The Surface tablet runs a variation of Windows 8, a version of Microsoft’s flagship operating system that is due out in the fall. Steven A. Ballmer, Microsoft’s chief executive, said the product was part of a longstanding tradition at Microsoft to create hardware, like computer mice, that show off innovations in its software.
Microsoft’s decision to create its own tablet was an acknowledgment that the company needed to depart from its regular way of doing business to get a grip on a threat to its dominance in computing.
With the detachable keyboard for Surface, known as Touch Cover, Microsoft seemed to be positioning its tablet as a more business-friendly alternative to the iPad, one that is better suited to productivity tasks that need faster typing. The keyboard has touch-sensing keys that become inactive when the cover is closed.
The keyboard could make Surface more competitive with Apple’s thin MacBook Air and more traditional Windows laptops. It will come in a variety of bright colors, adding a whimsical touch to the dark, hard-edged appearance of Surface. The company would not say whether the keyboard will be sold with Surface or separately.
Jeff Bezos is not sleeping on its laurels. Amazon is working on a new version of the Kindle Fire, with a larger display, that could compete more directly with the iPad, according to a developer briefed on Amazon’s plans who did not want to be identified talking about unannounced products.

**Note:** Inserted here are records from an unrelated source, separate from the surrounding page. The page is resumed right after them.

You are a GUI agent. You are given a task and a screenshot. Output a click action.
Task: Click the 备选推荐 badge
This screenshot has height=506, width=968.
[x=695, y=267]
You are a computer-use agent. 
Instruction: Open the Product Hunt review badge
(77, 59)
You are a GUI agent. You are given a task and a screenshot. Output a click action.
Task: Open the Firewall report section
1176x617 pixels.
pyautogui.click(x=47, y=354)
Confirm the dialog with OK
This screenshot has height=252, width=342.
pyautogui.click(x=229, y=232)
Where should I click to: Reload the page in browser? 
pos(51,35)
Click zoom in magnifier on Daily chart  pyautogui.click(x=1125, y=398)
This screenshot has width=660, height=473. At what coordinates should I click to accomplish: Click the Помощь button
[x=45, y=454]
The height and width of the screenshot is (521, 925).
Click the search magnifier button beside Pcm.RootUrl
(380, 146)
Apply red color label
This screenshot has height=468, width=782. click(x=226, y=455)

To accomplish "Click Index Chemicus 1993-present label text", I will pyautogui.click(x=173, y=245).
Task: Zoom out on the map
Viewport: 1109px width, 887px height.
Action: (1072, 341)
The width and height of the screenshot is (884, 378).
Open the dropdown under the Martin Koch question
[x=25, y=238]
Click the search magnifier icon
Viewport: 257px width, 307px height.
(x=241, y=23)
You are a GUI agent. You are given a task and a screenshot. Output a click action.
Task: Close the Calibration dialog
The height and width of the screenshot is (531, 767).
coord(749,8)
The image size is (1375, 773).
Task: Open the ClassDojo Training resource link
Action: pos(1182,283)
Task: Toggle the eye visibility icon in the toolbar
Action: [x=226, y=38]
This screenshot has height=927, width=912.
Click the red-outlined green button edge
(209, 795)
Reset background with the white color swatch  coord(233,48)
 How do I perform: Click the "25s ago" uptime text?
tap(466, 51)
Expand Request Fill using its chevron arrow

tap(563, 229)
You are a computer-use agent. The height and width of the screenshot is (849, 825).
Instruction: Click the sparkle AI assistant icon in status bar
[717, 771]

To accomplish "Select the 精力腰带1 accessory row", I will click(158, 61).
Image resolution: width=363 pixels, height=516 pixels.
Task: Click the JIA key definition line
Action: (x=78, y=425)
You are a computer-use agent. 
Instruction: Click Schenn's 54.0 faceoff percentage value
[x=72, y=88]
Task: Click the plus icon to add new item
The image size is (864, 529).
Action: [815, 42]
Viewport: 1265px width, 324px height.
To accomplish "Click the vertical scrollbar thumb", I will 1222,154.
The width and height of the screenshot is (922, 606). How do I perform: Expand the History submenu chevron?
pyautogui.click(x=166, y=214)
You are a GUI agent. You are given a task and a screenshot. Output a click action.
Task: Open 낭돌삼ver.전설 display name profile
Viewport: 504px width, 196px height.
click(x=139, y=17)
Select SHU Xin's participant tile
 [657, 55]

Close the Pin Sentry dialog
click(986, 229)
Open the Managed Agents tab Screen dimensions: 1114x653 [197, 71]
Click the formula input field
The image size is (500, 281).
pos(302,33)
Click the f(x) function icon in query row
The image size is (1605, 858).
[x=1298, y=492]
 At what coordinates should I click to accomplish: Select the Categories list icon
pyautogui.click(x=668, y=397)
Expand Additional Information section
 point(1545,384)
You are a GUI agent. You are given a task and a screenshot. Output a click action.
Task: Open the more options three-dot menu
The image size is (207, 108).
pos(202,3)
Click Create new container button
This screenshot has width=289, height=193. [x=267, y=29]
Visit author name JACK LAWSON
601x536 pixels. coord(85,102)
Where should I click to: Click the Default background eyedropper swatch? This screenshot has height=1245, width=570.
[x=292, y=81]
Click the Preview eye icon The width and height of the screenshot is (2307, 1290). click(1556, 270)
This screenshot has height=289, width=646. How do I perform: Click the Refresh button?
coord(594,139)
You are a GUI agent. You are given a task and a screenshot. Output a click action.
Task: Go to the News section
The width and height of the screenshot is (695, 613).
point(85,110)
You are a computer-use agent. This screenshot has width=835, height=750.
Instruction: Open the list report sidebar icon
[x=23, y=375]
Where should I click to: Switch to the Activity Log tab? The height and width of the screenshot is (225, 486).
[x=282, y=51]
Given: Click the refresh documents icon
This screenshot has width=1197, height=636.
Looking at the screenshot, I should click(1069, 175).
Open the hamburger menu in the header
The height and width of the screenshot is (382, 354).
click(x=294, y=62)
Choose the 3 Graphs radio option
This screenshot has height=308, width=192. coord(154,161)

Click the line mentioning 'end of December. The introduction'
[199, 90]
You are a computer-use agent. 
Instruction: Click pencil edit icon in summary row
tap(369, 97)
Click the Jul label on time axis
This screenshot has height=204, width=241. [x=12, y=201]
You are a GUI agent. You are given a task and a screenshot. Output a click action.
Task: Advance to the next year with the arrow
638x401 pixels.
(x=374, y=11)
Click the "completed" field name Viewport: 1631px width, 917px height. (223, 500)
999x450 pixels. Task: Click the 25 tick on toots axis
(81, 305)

Analysts also believe that Amazon is updating the Kindle Fire.
But Apple is hardly about to cede ground. The company is developing a new tablet with a 7.85-inch screen that is likely to sell for much less than the latest $499 iPad, with its 9.7-inch display, according to several people with knowledge of the project who declined to be named discussing confidential plans. The product is expected to be announced this year.
Apple’s plan for a tablet with a smaller screen is part of a textbook business strategy: to lure customers who want different sizes of tablets into the iPad product family, say analysts and technology industry executives. The strategy would most likely include devices with different prices and functions tailored to various uses, they say. The idea is to help Apple solidify its dominance in the tablet market even as the richest companies in the tech business are trying to figure out how to outflank Apple.
Who will win the gold? My gut feeling is that Apple will get the medal. Apple’s share of the tablet market is only somewhat less impressive: 60 to 70 percent of the market, depending on the company doing the estimating. As many people in the tech industry have pointed out, the “tablet market” is really a misnomer. For the time being, it is an iPad market. Good Day.